Because the Paddle Tip is lighter in weight and has a lower mass, it penetrates waste material more easily and allows quicker movement of the machine, which in turn enables it to accumulate more distance over a given period of time. However, the tips could wear out faster than the other tips due to the additional distance traveled during their 10,000 hour expected life. The Paddle Tip is best suited for handling municipal solid waste (MSW) on a flat slope (5:1 or less) or moving straight up and down a slope.

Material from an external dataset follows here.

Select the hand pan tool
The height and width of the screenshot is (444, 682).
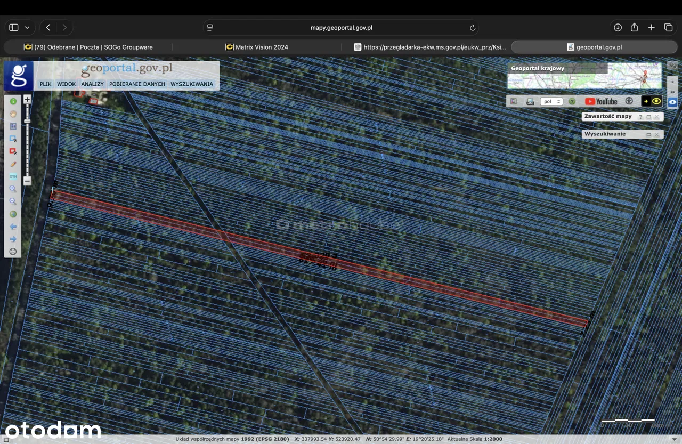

For traction and side-hill stability when working crossways on a slope, Caterpillar developed the Plus Tip (see image, pg. xx). The tip's larger profile provides stability when working across slopes while its larger mass enables it to pulverize and shred C&D (construction and demolition) waste materials. The larger mass also means the tip will not wear out as quickly as the Paddle Tip. Welch notes that adding weight through the use of the larger mass Plus Tip can cause the compactor to be slowed down and travel less distance in a given amount of time. "Also, adding weight onto a rotating component or machine can increase wear on components such as pumps, motors, engines and the powertrain," he adds.
The third wheel tip option, the Combination Tip (see image, pg. xx), includes both Paddle and Plus Tips. Along the inner and outer edges of the wheel are the Plus Tips for extra stability, while three inner rows of Paddle Tips provide increased performance. "This wheel does not have all the weight of the Plus Tip wheel, but does provide better side-hill stability than the all Paddle Tip wheel," says Welch. "[The wheel] strategically places the larger mass (Plus Tips) in the areas that usually show faster wear and provide for the best stability."
Caterpillar works closely with customers to help them determine which is the right wheel and tip configuration for their application and productivity goals. "We want customers to understand the options and trade-offs associated with them so they can make an informed business [decision] with few surprises," says Welch.